The project is an innovative way to help mitigate climate change through adoption of sustainable land use management. It offers a new solution to a persistent problem: how to measure terrestrial carbon, particularly in complex landscapes. The project will provide a standardized, cost effective system that integrates the latest remote sensing technology and analysis, ground-based measurement, and new modelling tools; it will be made available freely as a web-accessible system, hosted by UNEP. The integrated system will help project managers to quantify carbon as a global environmental benefit in resource management projects using consistent, standardized procedures. If the project works well, a significant step will have been made towards helping smallholders to benefit from the rewards offered by carbon markets.
Project specifics
The project is co-funded by the Global Environment Facility (GEF), a leading global environmental public financial institution, and implemented by UNEP’s Division of Early Warning and Assessment (UNEP-DEWA). It is being implemented by an international consortium of scientists from five test case countries (Brazil, China, Kenya, Niger, Nigeria), the Netherlands (ISRIC – World Soil Information), United Kingdom and the USA; it also involves collaboration with farming communities from the test case countries.
The measurement and monitoring protocol component of the project will be developed in 18 months; the modelling and capacity building work will go on for three years when the project ends.

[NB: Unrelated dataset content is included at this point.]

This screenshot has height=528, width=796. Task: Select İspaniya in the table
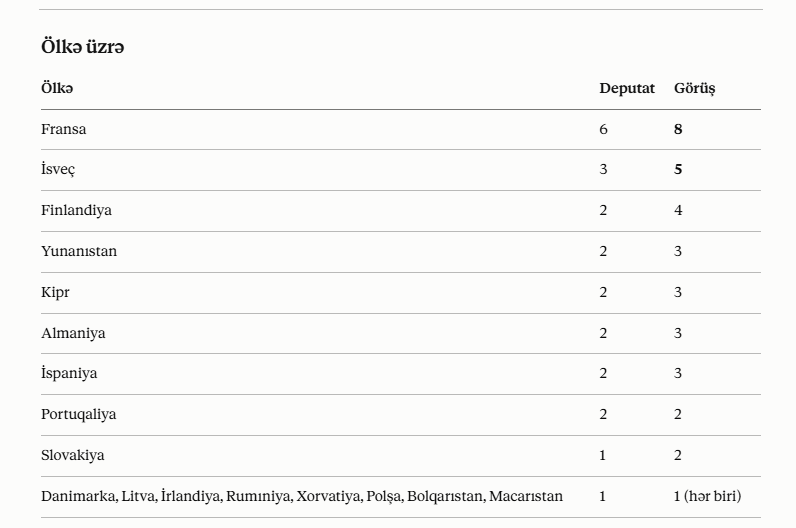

ISRIC – World Soil Information, an independent foundation affiliated with Wageningen UR, will provide global reference data on soil organic carbon stocks and changes - across the range of world climate zones, soil types and land use – derived from historic data; these can be used as default values for modelling applications at national scale, for data poor regions. More detailed data, derived from field monitoring and long-term chrosequence studies, are needed at project-level to verify projections from the process-based models. These data sets will be compiled and used for model validation by the respective test case partners.